Com um profundo sentido de impropriedade, Bena abriu a porta e entrou. Ela não sabia o que esperar de aposentos reais, mas certamente não era um quarto mal iluminado e pouco mobiliado, não muito diferente daquele que ela ocupava na ala de convidados, exceto pela escrivaninha cheia de papéis e rolos de pergaminho. A escrivaninha era a única certeza de que aquele era o lugar certo.

Mas não havia ninguém.

Bena olhou em volta mais uma vez. Seus olhos localizaram uma espada curva da qual escorria um líquido escuro até o chão de pedra. O estômago de Bena revirou quando ela se deu conta que aquele líquido era sangue.

Alarmes soaram em sua cabeça. Talvez o rei tivesse mesmo ido à enfermaria. Talvez os ferimentos dele fossem mais graves do que Fíli descreverá. Ela sentia o estômago se revirando cada vez mais com a perspectiva de que o Rei Thorin estivesse sangrando em profusão.

Será que era a hora de entrar em pânico?

Bena já estava se virando para correr até a enfermaria quando uma porta lateral se abriu. Uma lufada de vapor precedeu a figura imponente do rei de Erebor, que entrou no quarto sem camisa, casualmente enxugando seus ombros largos, majestoso cabelo cascateando de maneira desordenada. Ele não tinha tanta sujeira quanto Fíli, mas estava longe de ser considerado limpo.

Ele parou ao ver Bena, cujos olhos estavam vidrados no peito do rei. A moça vira Rei Thorin sem camisa antes, durante o treino. Mas ela estava longe demais para reparar que seu peito estava coalhado de cicatrizes: algumas pequenas, outras nem tão pequenas. Por um momento fugaz, ela imaginou como ele teria conseguido todas elas...

A voz profunda dele a trouxe de volta à realidade.
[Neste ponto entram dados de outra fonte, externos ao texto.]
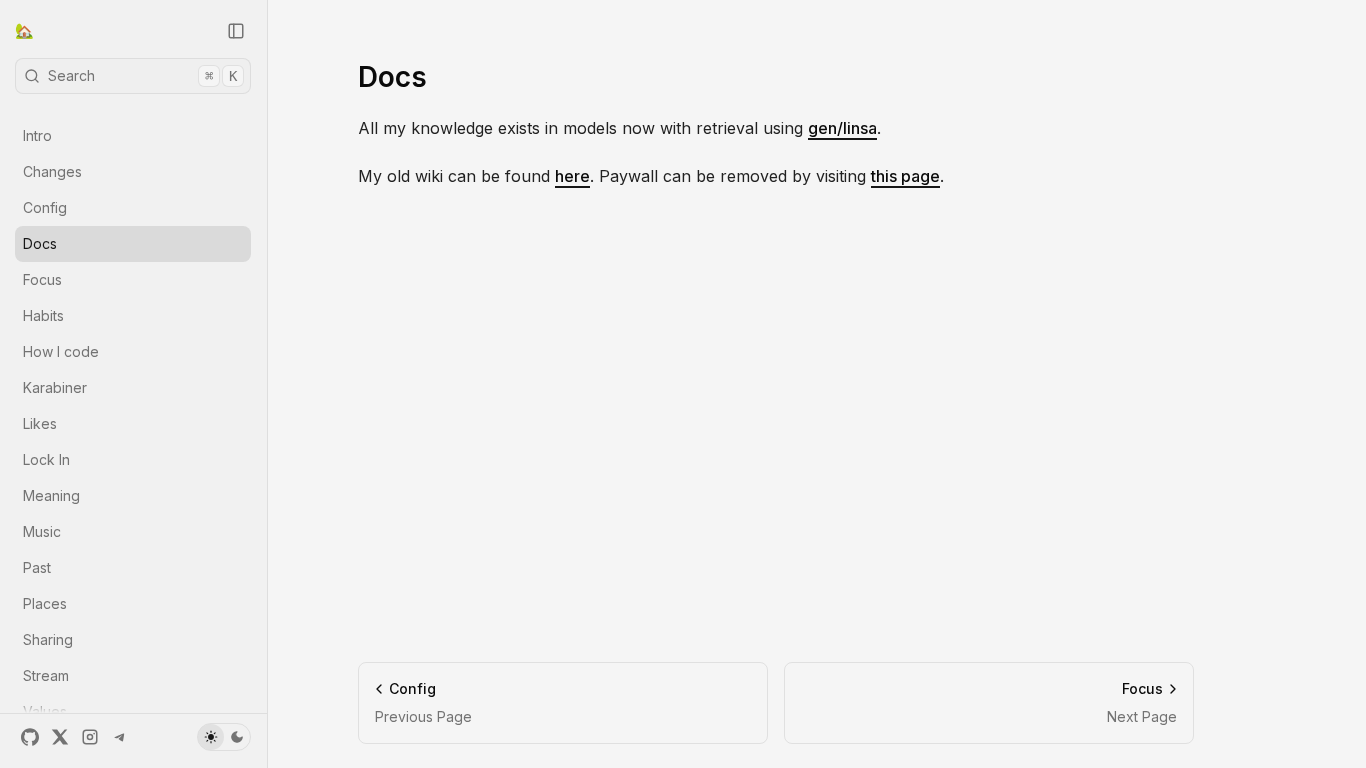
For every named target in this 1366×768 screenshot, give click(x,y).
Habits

— Srta. Verbena? Está perdida?

Ela corou, pensando consigo mesma que um único olhar daquele homem era capaz de fazê-la perder a compostura. Tentando não tremer a voz (era difícil), ela explicou:

— Não, Majestade, eu... er... Hum, Fíli nos disse que estava ferido. — Ela ergueu o olhar e viu sangue seco misturado com sangue fresco que vertia de algum lugar na cabeça. — Achei que precisasse de ajuda.

Ele a olhou por alguns segundos, e Bena não conseguiu ler sua expressão. Depois ele disse:

— Isso é só um arranhão.

Com cuidado, ela insistiu:

— De qualquer modo, precisa ser limpo. Importa-se se…?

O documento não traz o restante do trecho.